Start of INFORMATION SHOWN

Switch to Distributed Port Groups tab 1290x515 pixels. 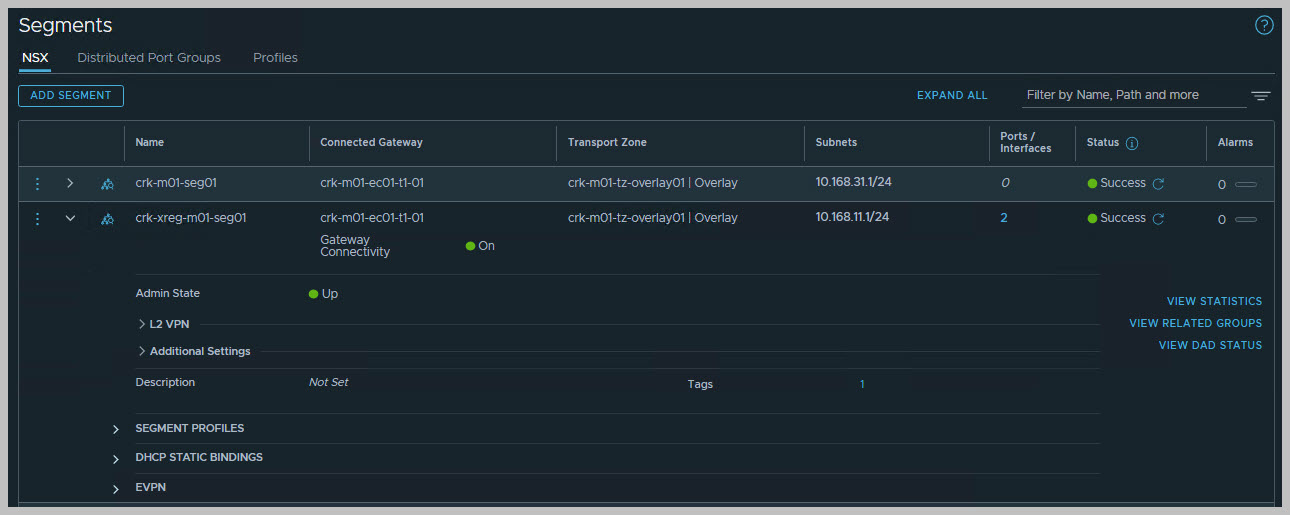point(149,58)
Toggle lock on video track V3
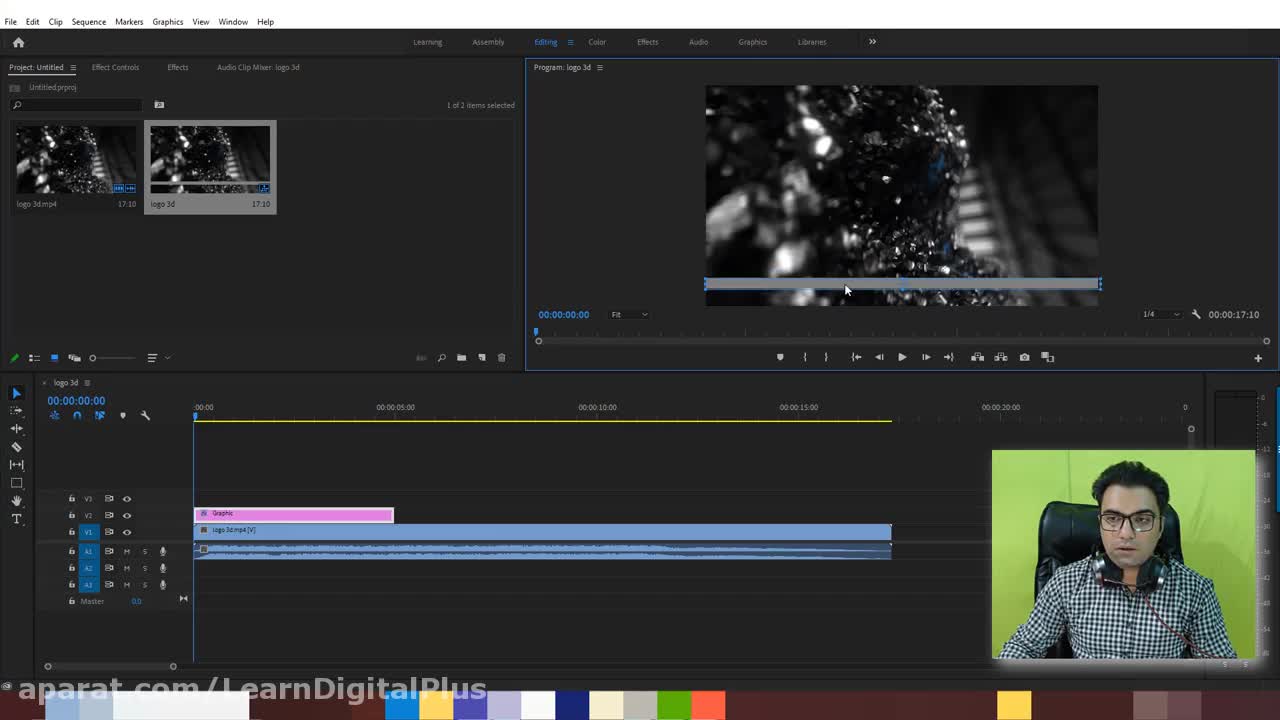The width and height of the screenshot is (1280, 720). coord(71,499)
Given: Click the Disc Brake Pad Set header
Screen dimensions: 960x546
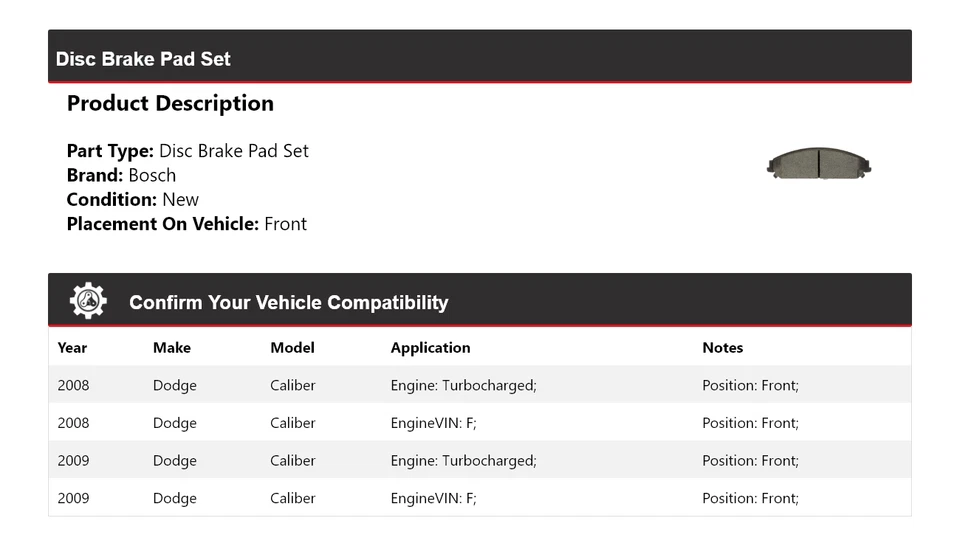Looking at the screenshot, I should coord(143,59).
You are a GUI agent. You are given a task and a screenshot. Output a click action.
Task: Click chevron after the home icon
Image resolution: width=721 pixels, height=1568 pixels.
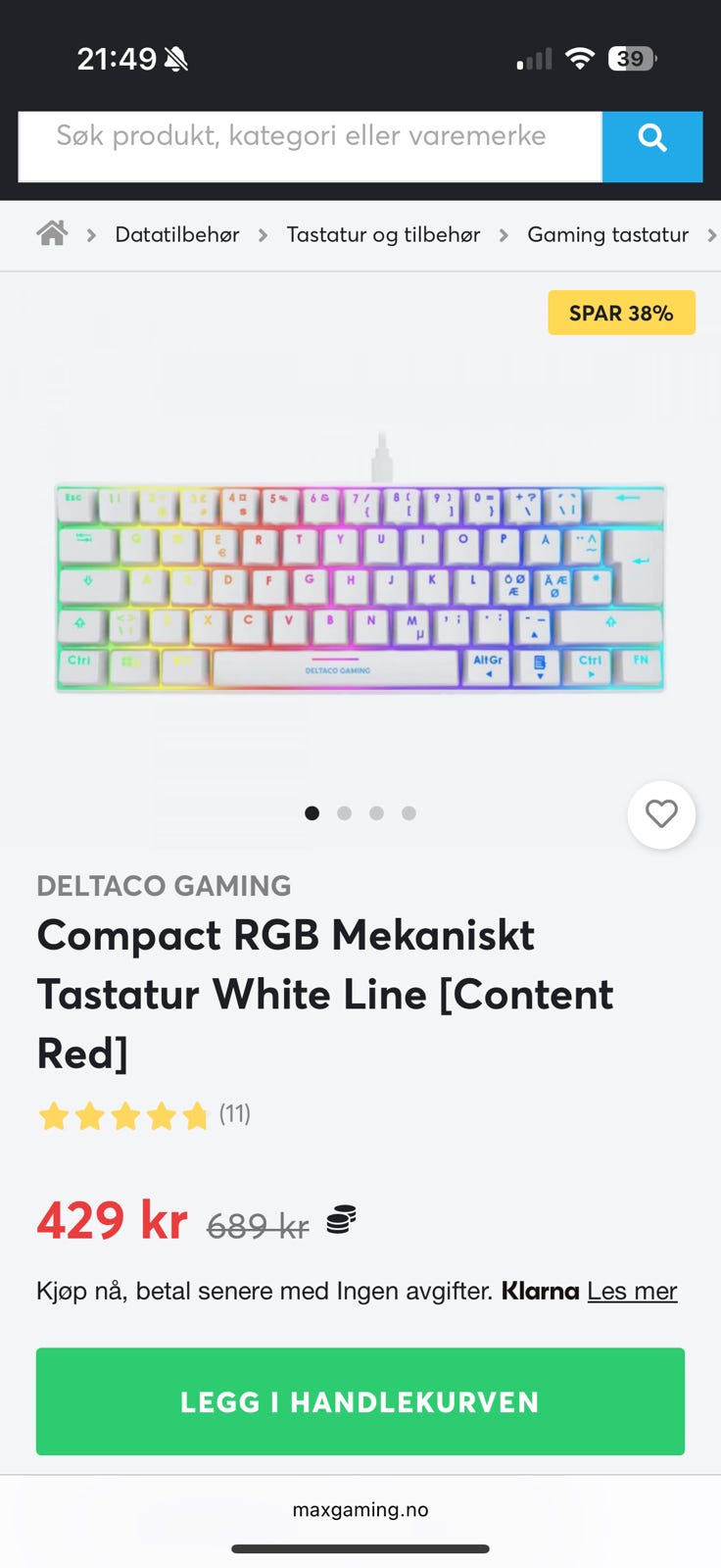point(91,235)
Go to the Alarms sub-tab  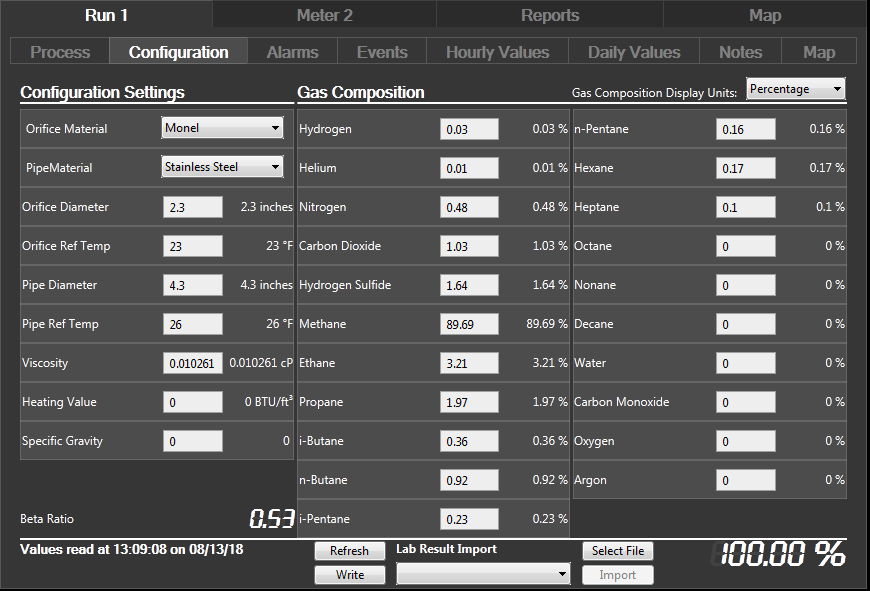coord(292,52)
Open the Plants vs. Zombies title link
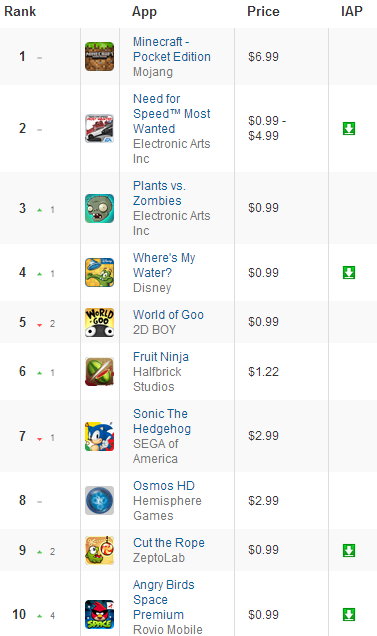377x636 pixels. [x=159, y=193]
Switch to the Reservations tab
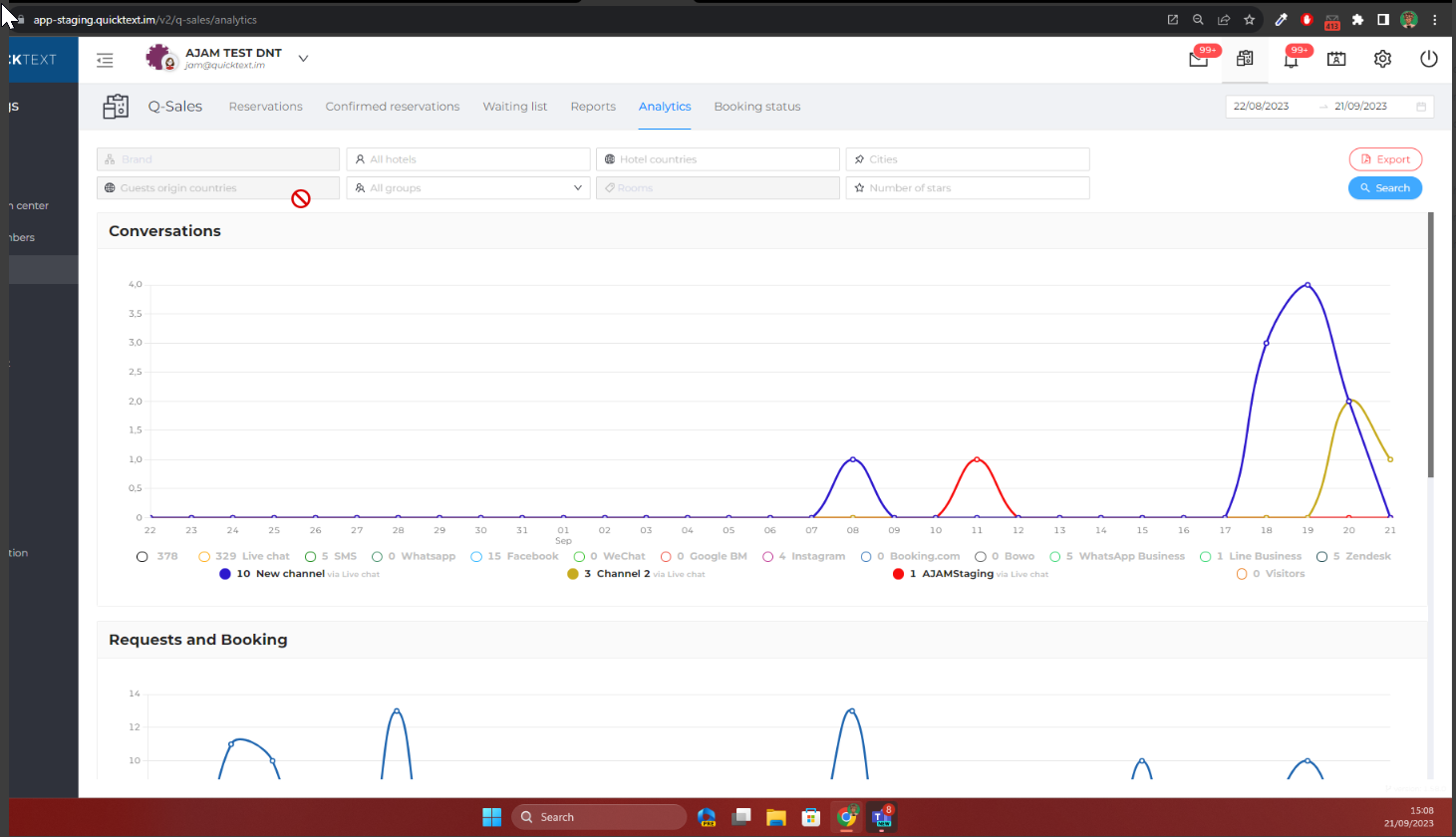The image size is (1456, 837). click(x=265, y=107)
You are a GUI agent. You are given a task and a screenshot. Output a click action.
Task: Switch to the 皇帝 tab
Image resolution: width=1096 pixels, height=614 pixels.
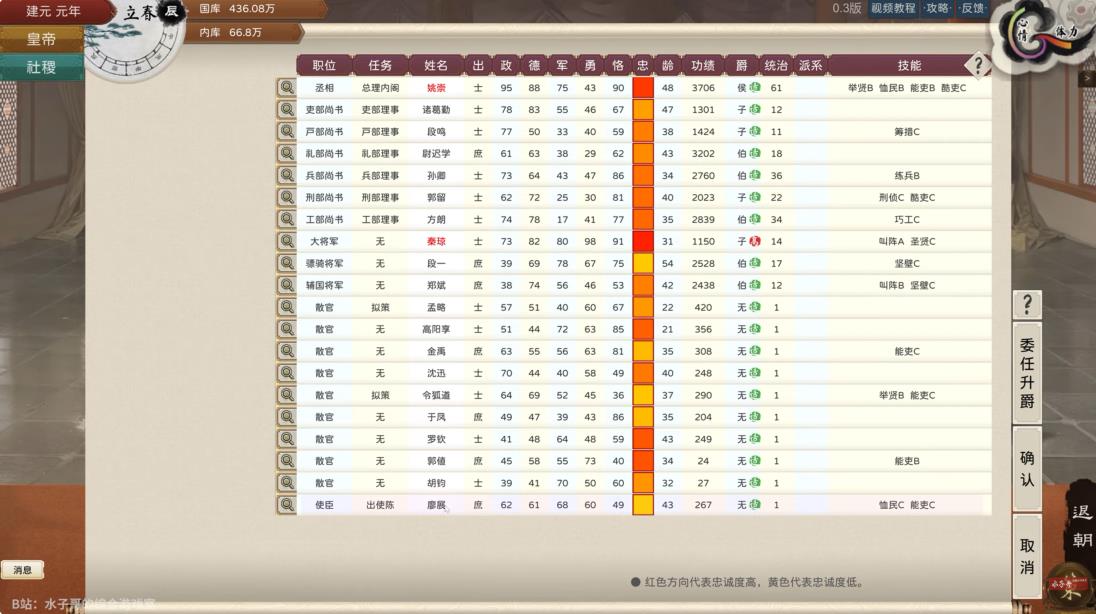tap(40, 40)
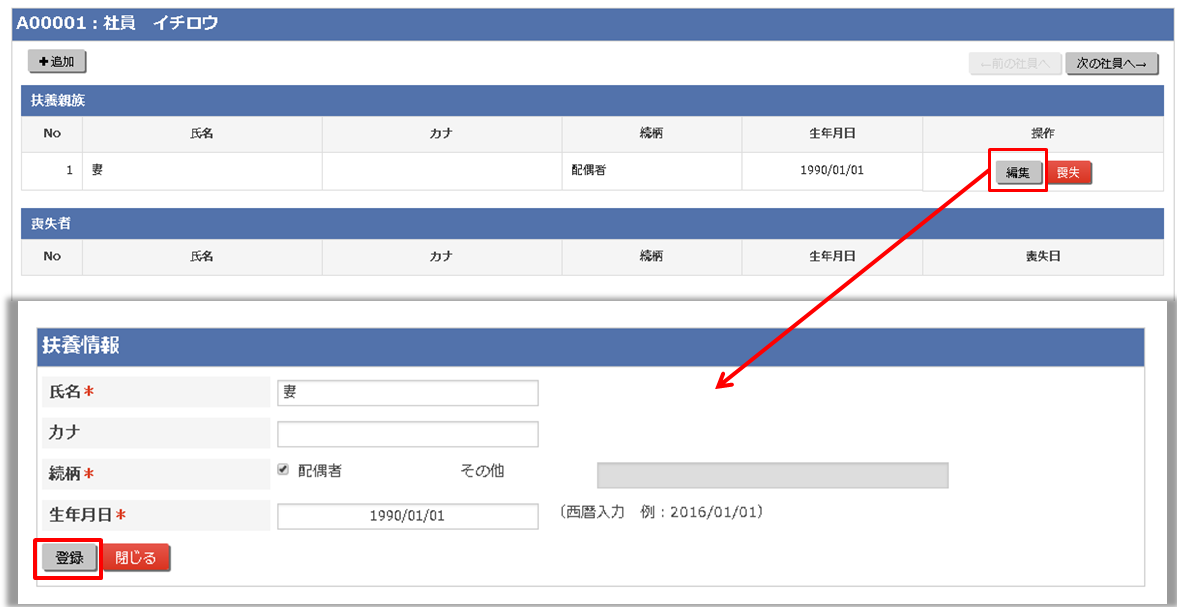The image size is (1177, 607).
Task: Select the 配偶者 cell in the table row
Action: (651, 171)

End of INFORMATION SHOWN

▶ TRY IT: Copy only the lines running from the one that holds "Task: Switch to the 皇帝 tab" through the last line of the data, and include both of those lines. Do not copy any pictures.

▶ EXERCISE RESPONSE:
Task: Switch to the 皇帝 tab
Image resolution: width=1096 pixels, height=614 pixels.
tap(40, 40)
The image size is (1177, 607).
Task: Select the 配偶者 cell in the table row
Action: (651, 171)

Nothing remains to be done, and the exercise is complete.